Such a view overlooks how diswelfare was woven into the very fabric of the public institutions that made up the welfare state. Historical scandals and major government inquiries are the tip of the iceberg. They show that this idealised welfare state was not innocent, but a perpetrator of diswelfare during its supposedly golden age. They also demonstrate that what many experienced as individual acts of injustice were not isolated or one off, but a pattern of behaviour shaped by those who ran and delivered the welfare state. This injustice is more searing for children and young people for whom the state was supposed to act as a corporate parent. An uncaring bureaucracy instead neglected them.

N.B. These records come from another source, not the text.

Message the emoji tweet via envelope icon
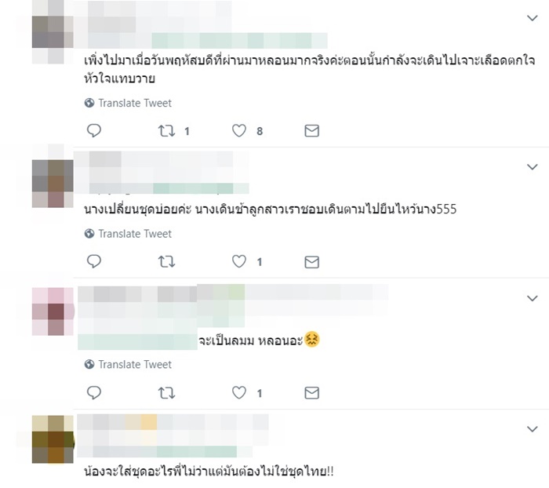549x488 pixels. tap(311, 393)
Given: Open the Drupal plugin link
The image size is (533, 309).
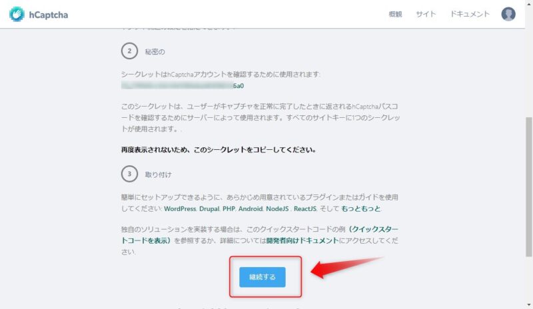Looking at the screenshot, I should tap(209, 208).
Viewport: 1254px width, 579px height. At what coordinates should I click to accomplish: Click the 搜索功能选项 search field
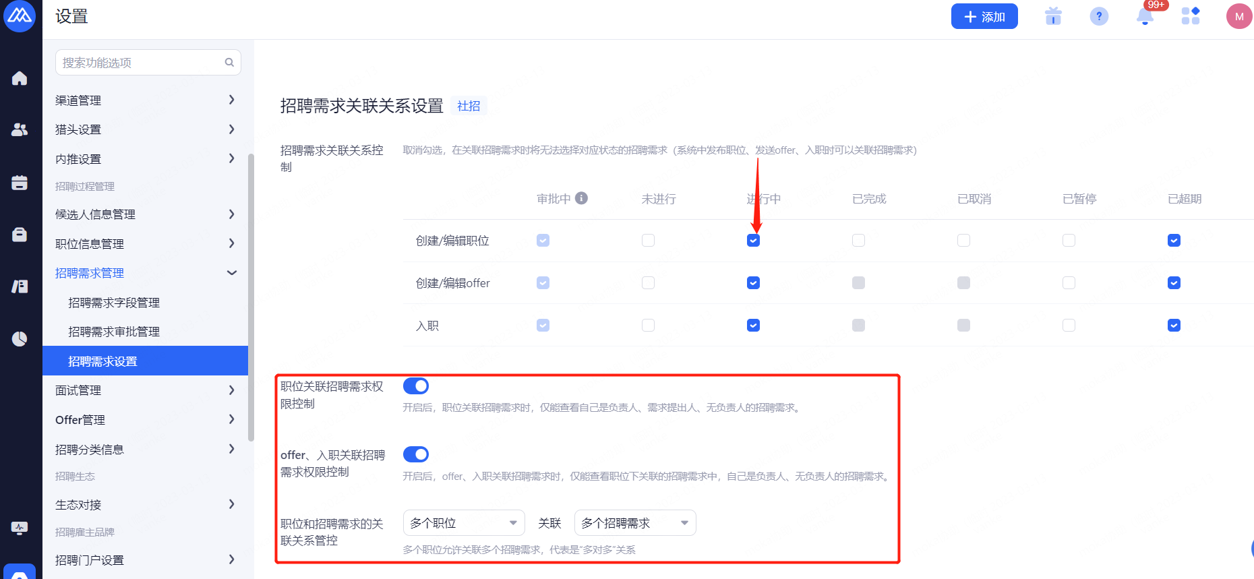(142, 63)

In 2010, the Prime Minister, Gordon Brown made a public apology for the migration of children from Britain to its Dominions, which was purportedly in their best interests. Subsequent inquiries, in both England and Wales and in Scotland, have shown the scale of neglect and harm and the impact these experiences had for thousands. These inquiries have also explored the sexual and physical abuse in residential children’s homes. More recently, a completed inquiry in Northern Ireland, and an ongoing one in England and Wales, concerning the forcible adoption of children of unmarried mothers again points to the systematic extent to which the state failed in its duty as a corporate parent.
The call for inquiries, recognition, and apologies for these acts have come largely from communities whose defining identity was in many ways deemed shameful. Children abused at the hands of state and charitable authorities. Young people beaten, abused, and exploited. A potential failure to adequately parent by unmarried women. Such communities are defined by their lived experiences of victimisation and injustice at the hands of the welfare state. They do not necessarily have the same empowering characteristics or forms of identity as other communities that have reclaimed their own histories. Such histories are often individual, personal, and private.

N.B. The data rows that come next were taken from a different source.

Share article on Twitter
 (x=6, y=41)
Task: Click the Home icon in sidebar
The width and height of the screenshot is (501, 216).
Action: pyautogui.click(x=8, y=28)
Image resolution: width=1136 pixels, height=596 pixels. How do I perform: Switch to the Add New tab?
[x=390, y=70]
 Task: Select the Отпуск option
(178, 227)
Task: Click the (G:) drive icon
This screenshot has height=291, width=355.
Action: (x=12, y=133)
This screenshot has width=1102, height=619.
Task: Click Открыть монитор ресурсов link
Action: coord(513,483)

It has been their collective voices calling for action and recognising injustice which have resulted in change. Social worker Margaret Humphreys listened to the plight of child migrants as adults during the 1980s. This resulted in her inquiries into the scope and scale of the practice, which subsequently turned into Hollywood film Oranges and Sunshine. It was only following the death of Jimmy Savile in 2011, and public revelations about the enormity of his sexual abuse, that those who had been speaking out were finally listened to. It was only with public action being taken elsewhere, in Canada, Australia, and above all Ireland, that compelled the voices of adopted children and their birth mothers to be heard. It has been their voices and expertise by experience which has given substance to the extent of failures of the welfare state and its corporate parenting.
Yet academics have been studying the welfare state for years. From social administration academics at the time, to historians and sociologists, there remains an abundant volume of published work about these practices which scarcely scratches the surface of the scale of suffering recounted during the oral testimonies of such inquiries. There often appears to be a dialogue of the deaf between professionals and these communities defined by their experiences at the hands of the state.
Part of the explanation may come from a sense of loyalty to the welfare state amongst professionals, particularly against political attacks including austerity, commercialisation, and deprofessionalisation of services. Another may be reluctance or unwillingness among those who lived through and with the experience of harm and subsequent stigma. Perhaps an enduring sense of shame or seeing their own life histories as uninteresting or irrelevant compared with the great and the good.
Undoubtedly the main reason for the dialogue of the deaf is not unwillingness from either side but a lack of comparability. The voices of those who have been largely victimised as children by the state when viewed in isolation are seen to constitute an individual accusation, claim or grievance. Without corroboration these can, and have been, readily dismissed. However, it is their collective testimonies which provide a basis for their legitimacy as an experience of a public injustice and act of diswelfare.
Beyond the nature of their research, for academics the barriers arise in accessing such sources. At the level of government policy many of the relevant files are restricted, remained closed, or when made public are redacted beyond reasonable use. Below this, where many decisions were taken by the great and the good concerning the fate of those deemed to be in need of their welfare, materials have either been destroyed or closed given their sensitive nature. This applies doubly for the case of voluntary organisations – involved as a crucial provider of services for child migration, children’s homes, and adoption – whose ability to retain their own records means that few are given access in the name of protecting their reputation and integrity.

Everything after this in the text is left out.